(Stored data)
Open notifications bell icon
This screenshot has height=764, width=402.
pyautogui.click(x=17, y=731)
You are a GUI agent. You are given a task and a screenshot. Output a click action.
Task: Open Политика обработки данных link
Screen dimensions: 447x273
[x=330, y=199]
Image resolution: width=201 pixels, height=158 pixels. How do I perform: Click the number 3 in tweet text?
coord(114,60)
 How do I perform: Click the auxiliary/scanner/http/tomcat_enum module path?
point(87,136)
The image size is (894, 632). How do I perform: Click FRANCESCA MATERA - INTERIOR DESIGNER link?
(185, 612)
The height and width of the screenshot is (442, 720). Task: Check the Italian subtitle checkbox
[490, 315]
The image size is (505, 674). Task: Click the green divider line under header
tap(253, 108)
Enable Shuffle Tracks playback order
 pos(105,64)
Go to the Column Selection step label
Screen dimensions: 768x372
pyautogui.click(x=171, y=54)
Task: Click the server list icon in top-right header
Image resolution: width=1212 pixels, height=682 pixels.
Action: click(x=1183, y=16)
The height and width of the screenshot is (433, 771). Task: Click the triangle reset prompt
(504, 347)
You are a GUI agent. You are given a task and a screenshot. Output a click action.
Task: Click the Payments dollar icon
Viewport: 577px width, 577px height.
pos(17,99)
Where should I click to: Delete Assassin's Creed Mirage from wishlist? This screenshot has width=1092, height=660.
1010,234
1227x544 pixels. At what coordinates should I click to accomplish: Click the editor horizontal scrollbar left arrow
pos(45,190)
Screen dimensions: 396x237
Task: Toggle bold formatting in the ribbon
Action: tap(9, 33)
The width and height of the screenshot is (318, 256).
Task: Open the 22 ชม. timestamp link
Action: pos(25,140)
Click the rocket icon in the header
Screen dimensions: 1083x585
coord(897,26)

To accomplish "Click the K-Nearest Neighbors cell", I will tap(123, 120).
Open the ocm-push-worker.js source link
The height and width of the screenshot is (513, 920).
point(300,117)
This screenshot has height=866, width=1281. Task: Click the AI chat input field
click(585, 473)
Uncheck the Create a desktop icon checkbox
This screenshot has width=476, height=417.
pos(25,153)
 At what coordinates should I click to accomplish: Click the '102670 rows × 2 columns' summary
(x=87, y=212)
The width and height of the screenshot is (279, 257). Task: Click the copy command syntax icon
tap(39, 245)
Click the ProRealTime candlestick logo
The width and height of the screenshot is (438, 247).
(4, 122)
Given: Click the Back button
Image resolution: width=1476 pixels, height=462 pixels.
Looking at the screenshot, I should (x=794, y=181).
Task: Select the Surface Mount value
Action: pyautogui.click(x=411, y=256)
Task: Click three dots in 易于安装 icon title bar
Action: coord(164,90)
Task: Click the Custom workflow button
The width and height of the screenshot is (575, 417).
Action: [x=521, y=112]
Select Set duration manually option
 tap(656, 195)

**Your objective**
Each line shown above must be repeated exactly.

**Expected output**
Open notifications bell icon
This screenshot has height=764, width=402.
pyautogui.click(x=17, y=731)
You are a GUI agent. You are given a task and a screenshot. Output a click action.
Task: Open Политика обработки данных link
Screen dimensions: 447x273
[x=330, y=199]
Image resolution: width=201 pixels, height=158 pixels. How do I perform: Click the number 3 in tweet text?
coord(114,60)
 How do I perform: Click the auxiliary/scanner/http/tomcat_enum module path?
point(87,136)
The image size is (894, 632). How do I perform: Click FRANCESCA MATERA - INTERIOR DESIGNER link?
(185, 612)
The height and width of the screenshot is (442, 720). Task: Check the Italian subtitle checkbox
[490, 315]
The image size is (505, 674). Task: Click the green divider line under header
tap(253, 108)
Enable Shuffle Tracks playback order
 pos(105,64)
Go to the Column Selection step label
Screen dimensions: 768x372
pyautogui.click(x=171, y=54)
Task: Click the server list icon in top-right header
Image resolution: width=1212 pixels, height=682 pixels.
Action: click(x=1183, y=16)
The height and width of the screenshot is (433, 771). Task: Click the triangle reset prompt
(504, 347)
You are a GUI agent. You are given a task and a screenshot. Output a click action.
Task: Click the Payments dollar icon
Viewport: 577px width, 577px height.
pos(17,99)
Where should I click to: Delete Assassin's Creed Mirage from wishlist? This screenshot has width=1092, height=660.
1010,234
1227x544 pixels. At what coordinates should I click to accomplish: Click the editor horizontal scrollbar left arrow
pos(45,190)
Screen dimensions: 396x237
Task: Toggle bold formatting in the ribbon
Action: tap(9, 33)
The width and height of the screenshot is (318, 256).
Task: Open the 22 ชม. timestamp link
Action: pos(25,140)
Click the rocket icon in the header
Screen dimensions: 1083x585
coord(897,26)

To accomplish "Click the K-Nearest Neighbors cell", I will tap(123, 120).
Open the ocm-push-worker.js source link
The height and width of the screenshot is (513, 920).
point(300,117)
This screenshot has height=866, width=1281. Task: Click the AI chat input field
click(585, 473)
Uncheck the Create a desktop icon checkbox
This screenshot has width=476, height=417.
pos(25,153)
 At what coordinates should I click to accomplish: Click the '102670 rows × 2 columns' summary
(x=87, y=212)
The width and height of the screenshot is (279, 257). Task: Click the copy command syntax icon
tap(39, 245)
Click the ProRealTime candlestick logo
The width and height of the screenshot is (438, 247).
(4, 122)
Given: Click the Back button
Image resolution: width=1476 pixels, height=462 pixels.
Looking at the screenshot, I should (x=794, y=181).
Task: Select the Surface Mount value
Action: pyautogui.click(x=411, y=256)
Task: Click three dots in 易于安装 icon title bar
Action: coord(164,90)
Task: Click the Custom workflow button
The width and height of the screenshot is (575, 417).
Action: [x=521, y=112]
Select Set duration manually option
 tap(656, 195)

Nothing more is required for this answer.